- OBJECTIVE 1 -
In the rows below, rewrite the lines from the line with "Where should I click to: Switch" to the line with "Looking at the screenshot, I should (x=565, y=69).", changing "edit icon" to "pencil icon" and keeping everything else the same.

- PASSAGE -
↓
British Pirate Radio
British Pirate Radio
Operating Without a License
Pirate radio is a phrase used to describe broadcasts from stations operating without government licenses. Offshore commercial stations lacking licenses sought from the mid-1950s through the 1960s to break the British Broadcasting Corpora tion's (BBC) monopoly of radio broadcasting. Similar pirate stations operated offshore from other nations in Europe and elsewhere. The British pirate stations helped to galvanize change in BBC radio, paving the way for British commercial radio and constituting a milestone in the international spread of commercialized broadcasting, the result of Britain's leadership in world broadcasting during that period.
Bio
Factors Leading to Pirate Radio
Four elements were important in the development of the British pirate stations. First was the continued monopoly of domestic British radio by the BBC (though Radio Luxembourg was widely tuned as well), despite the availability of commercial television since 1955. Although commercial radio was not licensed nationally until 1973, the logical disparity between the availability of commercial options for one medium and not the other presented a wedge for proponents of commercial radio.
↑
- OBJECTIVE 2 -
In the passage on British pirate radio, what year was commercial radio first licensed nationally?

- MATERIAL FOR THIS TASK -
↓
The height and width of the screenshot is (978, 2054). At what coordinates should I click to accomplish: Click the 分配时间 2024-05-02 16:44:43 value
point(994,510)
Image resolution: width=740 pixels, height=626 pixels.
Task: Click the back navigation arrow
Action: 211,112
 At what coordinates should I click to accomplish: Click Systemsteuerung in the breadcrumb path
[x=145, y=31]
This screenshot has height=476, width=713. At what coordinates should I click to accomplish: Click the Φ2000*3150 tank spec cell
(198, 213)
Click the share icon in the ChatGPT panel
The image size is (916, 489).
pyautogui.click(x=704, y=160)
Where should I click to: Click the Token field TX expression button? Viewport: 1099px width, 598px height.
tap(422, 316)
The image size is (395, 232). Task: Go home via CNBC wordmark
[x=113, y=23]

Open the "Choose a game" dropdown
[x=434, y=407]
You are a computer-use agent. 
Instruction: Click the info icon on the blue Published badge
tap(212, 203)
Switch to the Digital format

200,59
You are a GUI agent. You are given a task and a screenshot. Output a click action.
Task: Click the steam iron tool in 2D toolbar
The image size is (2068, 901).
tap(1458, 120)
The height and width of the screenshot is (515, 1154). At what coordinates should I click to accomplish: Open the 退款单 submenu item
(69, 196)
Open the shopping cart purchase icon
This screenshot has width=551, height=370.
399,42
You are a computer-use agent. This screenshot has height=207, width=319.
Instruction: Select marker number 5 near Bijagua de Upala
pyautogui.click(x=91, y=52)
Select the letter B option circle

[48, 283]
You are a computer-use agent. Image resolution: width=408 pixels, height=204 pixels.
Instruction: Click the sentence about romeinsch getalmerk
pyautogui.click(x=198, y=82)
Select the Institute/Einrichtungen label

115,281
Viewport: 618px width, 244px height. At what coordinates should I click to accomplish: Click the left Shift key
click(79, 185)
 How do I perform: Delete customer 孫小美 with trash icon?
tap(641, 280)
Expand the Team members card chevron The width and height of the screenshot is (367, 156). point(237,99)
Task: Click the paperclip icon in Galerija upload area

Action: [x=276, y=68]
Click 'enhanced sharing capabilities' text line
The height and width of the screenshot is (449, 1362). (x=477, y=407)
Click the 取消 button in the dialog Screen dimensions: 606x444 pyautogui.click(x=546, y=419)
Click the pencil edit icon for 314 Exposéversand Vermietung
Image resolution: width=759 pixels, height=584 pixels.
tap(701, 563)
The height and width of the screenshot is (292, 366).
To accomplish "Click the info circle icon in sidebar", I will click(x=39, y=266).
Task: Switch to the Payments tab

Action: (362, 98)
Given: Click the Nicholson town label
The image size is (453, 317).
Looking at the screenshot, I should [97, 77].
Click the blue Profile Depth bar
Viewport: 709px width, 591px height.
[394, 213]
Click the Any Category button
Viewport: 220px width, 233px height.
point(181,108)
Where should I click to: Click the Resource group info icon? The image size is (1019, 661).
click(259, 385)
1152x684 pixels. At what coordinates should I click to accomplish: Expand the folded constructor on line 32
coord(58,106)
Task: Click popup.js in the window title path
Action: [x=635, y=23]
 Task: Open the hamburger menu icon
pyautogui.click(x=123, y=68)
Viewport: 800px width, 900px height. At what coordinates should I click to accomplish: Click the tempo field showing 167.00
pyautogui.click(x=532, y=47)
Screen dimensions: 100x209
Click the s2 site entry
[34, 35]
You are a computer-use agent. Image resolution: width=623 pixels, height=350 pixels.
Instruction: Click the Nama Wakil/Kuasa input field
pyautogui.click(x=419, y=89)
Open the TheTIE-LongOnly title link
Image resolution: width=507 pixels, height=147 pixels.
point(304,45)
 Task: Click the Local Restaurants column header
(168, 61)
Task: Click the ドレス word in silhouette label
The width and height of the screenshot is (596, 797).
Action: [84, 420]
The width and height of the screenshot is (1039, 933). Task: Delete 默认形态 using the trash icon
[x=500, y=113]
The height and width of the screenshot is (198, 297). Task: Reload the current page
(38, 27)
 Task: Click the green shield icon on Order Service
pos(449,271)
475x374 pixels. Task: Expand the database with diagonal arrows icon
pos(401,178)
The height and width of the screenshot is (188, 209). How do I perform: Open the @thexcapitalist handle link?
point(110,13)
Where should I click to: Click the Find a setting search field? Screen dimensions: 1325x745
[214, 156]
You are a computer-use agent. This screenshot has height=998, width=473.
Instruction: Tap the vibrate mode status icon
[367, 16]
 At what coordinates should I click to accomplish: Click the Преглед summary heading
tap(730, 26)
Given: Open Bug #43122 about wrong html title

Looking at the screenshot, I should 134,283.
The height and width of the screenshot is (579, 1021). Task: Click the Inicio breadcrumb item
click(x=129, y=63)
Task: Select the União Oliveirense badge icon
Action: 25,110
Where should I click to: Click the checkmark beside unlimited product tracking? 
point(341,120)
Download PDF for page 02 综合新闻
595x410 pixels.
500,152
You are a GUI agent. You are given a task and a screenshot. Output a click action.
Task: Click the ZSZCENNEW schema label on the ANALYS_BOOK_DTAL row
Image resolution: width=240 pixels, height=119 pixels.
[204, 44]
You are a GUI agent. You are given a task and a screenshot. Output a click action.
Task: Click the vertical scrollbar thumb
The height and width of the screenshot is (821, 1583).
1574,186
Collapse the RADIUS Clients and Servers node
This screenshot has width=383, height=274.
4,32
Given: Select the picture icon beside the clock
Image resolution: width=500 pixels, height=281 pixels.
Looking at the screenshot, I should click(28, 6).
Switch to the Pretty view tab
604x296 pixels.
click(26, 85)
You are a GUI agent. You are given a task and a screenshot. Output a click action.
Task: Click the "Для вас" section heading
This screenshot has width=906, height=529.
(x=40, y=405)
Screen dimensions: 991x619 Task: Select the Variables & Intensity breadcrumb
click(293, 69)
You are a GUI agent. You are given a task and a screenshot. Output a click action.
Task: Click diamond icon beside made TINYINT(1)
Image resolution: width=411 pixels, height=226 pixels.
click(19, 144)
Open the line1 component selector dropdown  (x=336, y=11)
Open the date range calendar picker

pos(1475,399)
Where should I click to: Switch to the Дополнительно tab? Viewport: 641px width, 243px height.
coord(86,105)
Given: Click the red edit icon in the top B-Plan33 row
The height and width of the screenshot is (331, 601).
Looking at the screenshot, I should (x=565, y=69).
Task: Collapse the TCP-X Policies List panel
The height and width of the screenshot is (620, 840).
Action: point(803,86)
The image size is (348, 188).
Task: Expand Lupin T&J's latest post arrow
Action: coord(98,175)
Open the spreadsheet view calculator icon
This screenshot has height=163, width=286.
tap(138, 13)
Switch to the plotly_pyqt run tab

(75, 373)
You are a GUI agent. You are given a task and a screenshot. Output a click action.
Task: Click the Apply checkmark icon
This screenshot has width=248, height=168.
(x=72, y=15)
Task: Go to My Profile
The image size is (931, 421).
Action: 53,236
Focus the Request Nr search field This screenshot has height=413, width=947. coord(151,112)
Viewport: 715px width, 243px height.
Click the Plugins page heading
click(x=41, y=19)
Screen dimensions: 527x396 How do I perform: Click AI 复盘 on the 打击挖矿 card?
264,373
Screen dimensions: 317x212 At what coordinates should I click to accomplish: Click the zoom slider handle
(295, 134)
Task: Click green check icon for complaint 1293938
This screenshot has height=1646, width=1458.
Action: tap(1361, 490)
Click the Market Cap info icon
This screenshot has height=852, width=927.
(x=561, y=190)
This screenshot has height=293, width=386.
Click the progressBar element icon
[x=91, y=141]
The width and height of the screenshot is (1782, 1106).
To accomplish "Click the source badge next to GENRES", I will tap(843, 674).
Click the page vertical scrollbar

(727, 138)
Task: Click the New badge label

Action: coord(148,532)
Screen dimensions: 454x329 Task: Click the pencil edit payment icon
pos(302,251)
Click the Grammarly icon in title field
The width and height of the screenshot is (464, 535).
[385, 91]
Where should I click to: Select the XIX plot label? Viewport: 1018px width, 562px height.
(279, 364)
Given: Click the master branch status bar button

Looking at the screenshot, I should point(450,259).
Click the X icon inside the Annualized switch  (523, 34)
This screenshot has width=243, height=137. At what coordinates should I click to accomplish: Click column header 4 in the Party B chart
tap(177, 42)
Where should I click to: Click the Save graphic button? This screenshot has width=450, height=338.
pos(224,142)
↑
- EXERCISE RESULT 1 -
Where should I click to: Switch to the Дополнительно tab? Viewport: 641px width, 243px height.
coord(86,105)
Given: Click the red pencil icon in the top B-Plan33 row
The height and width of the screenshot is (331, 601).
Looking at the screenshot, I should (x=565, y=69).

- EXERCISE RESULT 2 -
1973